= Beginning of Section =
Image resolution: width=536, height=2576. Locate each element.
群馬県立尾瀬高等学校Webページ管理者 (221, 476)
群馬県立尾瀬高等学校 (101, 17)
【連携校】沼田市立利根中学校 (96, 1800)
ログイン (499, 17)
= End of Section =
= Beginning of Section =
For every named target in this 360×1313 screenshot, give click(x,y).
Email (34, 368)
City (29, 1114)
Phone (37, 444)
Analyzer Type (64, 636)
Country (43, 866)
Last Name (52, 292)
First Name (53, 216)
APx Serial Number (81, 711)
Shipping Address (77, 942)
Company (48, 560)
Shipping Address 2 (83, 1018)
= End of Section =
= Beginning of Section =
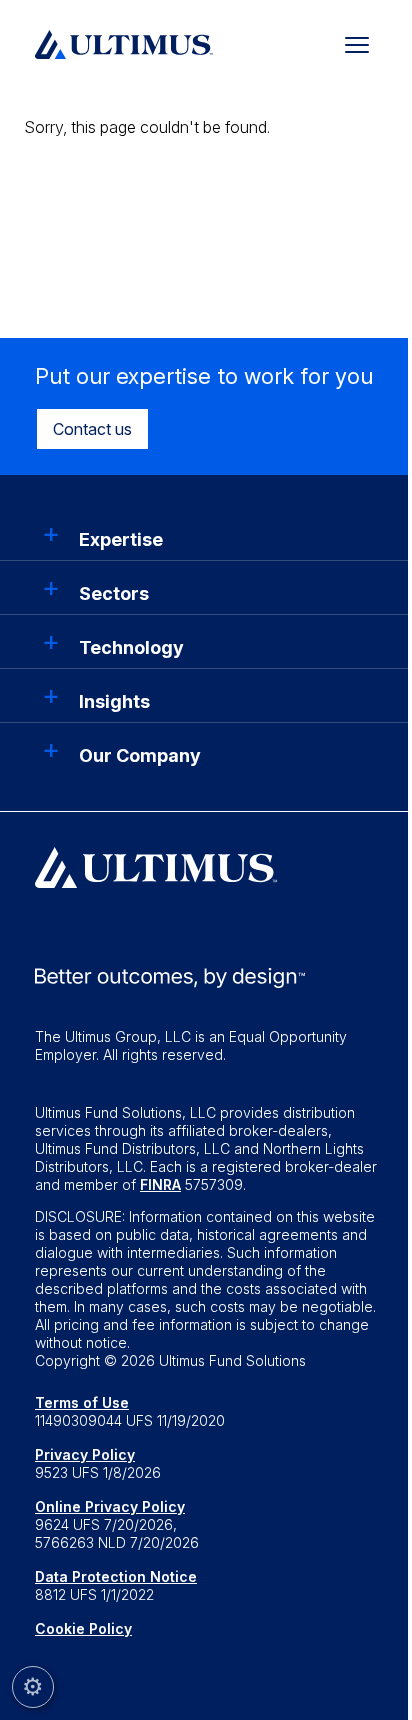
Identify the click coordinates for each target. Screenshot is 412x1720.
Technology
= End of Section =
# Exercise details
Beginning at the line above with "APx Serial Number (81, 711)" and finishing at the line with "Shipping Address 2 (83, 1018)", return each line exactly and return nothing else.

# Answer space
APx Serial Number (81, 711)
Shipping Address (77, 942)
Company (48, 560)
Shipping Address 2 (83, 1018)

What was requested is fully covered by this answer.